Now that phones are no longer attached to a fixed place and have been released from their moorings, there is less conversation: I text rather than phone, or send an email, or chat while I’m on the move. Now I often doodle when I’m taking a break from writing, or sitting at the kitchen table, biro in hand (my favourite is blue, bic). Radio in the background, I might note down what’s being said – a few words or a phrase that seems to resonate, alongside my familiar faces, forms and patterns; the lined paper in my notebook contains the writing, and gives an underlying structure to the curves and filigree of the doodles.
The ‘news’ or radio talk has taken the place of those phone conversations I used to have.

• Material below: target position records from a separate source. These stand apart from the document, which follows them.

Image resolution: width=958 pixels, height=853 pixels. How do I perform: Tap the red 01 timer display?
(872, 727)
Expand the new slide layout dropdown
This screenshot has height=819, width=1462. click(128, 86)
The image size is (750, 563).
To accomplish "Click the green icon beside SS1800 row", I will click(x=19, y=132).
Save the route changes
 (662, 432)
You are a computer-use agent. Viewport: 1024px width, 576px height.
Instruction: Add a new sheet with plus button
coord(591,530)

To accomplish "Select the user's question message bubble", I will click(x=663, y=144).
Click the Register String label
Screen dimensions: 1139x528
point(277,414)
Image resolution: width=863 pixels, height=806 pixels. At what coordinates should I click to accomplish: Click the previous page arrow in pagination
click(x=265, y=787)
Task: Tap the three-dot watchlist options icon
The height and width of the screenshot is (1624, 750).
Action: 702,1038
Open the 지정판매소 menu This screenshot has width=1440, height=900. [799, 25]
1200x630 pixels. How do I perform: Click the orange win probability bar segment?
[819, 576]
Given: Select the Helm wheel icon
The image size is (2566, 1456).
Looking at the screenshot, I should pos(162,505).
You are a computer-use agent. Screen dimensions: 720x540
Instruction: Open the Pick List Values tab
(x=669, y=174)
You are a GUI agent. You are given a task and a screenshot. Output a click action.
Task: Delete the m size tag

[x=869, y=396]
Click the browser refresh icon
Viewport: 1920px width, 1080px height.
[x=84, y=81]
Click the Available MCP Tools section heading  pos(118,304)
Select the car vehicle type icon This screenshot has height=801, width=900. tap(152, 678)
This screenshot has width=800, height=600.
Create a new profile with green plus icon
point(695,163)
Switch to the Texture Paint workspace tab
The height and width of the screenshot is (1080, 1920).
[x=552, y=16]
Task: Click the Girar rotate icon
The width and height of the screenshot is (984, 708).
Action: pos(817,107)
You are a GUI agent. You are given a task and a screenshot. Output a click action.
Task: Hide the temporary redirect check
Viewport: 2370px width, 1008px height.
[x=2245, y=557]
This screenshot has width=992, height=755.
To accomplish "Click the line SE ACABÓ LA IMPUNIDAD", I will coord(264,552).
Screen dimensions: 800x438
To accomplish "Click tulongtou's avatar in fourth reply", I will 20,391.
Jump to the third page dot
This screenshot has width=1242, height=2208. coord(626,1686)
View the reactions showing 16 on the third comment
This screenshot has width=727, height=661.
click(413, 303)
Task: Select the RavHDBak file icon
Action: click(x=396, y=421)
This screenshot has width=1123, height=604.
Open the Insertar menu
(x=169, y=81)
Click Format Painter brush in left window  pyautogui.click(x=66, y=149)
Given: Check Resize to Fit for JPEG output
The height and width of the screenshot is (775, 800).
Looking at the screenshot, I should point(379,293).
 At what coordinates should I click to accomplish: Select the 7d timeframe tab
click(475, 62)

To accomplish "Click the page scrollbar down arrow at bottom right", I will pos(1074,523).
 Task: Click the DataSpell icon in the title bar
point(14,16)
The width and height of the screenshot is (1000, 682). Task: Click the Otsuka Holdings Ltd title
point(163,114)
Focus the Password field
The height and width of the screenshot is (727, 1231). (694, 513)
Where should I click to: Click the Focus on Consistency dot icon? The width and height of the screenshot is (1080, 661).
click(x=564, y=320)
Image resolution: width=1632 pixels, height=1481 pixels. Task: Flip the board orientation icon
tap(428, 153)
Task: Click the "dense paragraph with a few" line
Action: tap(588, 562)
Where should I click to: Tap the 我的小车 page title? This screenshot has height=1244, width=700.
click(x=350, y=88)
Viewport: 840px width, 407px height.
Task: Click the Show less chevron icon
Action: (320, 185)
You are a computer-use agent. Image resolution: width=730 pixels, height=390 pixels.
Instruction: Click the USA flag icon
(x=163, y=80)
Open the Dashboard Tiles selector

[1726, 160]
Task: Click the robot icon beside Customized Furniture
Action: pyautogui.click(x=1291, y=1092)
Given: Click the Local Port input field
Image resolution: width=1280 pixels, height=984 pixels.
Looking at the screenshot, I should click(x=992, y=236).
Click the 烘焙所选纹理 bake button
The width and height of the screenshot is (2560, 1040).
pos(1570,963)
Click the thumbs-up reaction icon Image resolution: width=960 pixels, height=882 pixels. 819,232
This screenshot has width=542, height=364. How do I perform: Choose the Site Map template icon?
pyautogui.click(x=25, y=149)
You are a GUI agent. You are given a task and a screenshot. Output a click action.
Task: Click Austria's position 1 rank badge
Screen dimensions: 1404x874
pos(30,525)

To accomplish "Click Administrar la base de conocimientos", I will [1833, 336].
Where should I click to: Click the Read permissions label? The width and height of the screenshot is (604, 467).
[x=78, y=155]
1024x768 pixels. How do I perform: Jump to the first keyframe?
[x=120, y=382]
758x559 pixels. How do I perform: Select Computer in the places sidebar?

Sometimes I listen, incredulous, often angry or sad; sometimes amused or bored. For the first time, the outside world, or politics has entered the work: ‘What did she know?’ ‘When did she know it?’ ‘The niceties of international diplomacy’ ‘…seeking to end this slaughter and bloodshed.’ And sometimes, there are no words at all.
Later, weeks or months later, I sift through the doodles and make further drawings. More recently I’ve been colouring in the doodles themselves, with coloured pencils, sometimes following the ruled lines of the page and sometimes the drawing, so they’re transformed, enhanced, and emotional. I have rheumatoid arthritis, so my energy levels are low, and I’m not as mobile as I used to be. But at least I can make these drawings. It’s been a soothing and empowering process.
Recently, I’ve gone on to larger works, projecting Xeroxed acetates from old phone doodles mostly. I like the larger scale – poster sized and even bigger, the vivid colour of the spirit based inks, and the way the paper absorbs the colour (lotka paper, which I can increase in scale by gluing pieces together). These works move from an intimate space to a more public one – on the wall and in your face. I like that.